The Science Council of Japan, the nation's largest and most powerful group of scientists, has launched a panel to discuss whether the group should drop its long-standing vow that scientists will not take part in defense-related research. That policy is an important principle that Japan's scientists have upheld for decades in view of the history of academic institutions cooperating with the military during the nation's past wars and the massive damage the wars brought to the people of Japan and other countries. The group should not tinker with the principle. Doing so would lead to a change in the basic nature of scientific research in this country.

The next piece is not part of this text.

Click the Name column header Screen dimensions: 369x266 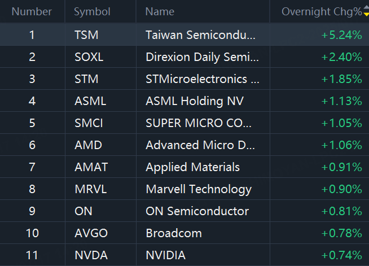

The SCJ decided last month to set up the 15-member panel following heated discussions at a plenary meeting. Takashi Onishi, president of Toyohashi University of Technology and chief of the council, pointed to a changing environment surrounding scientists as the reason for reviewing the policy. After examining, among other things, what effects defense-related research projects and research funds supplied by the defense establishment will have on the nation's overall academic research through discussions that will be made open to the public, the panel plans to reach a conclusion by the end of September 2017.

The council was established in 1949 for the purpose of reflecting the fruits of scientific research on the nation's administration, industries and people's lives. It is a special organization under the Cabinet Office but is to carry out its work independently of the government. It represents some 840,000 researchers in such fields as natural science, engineering, social science and the humanities.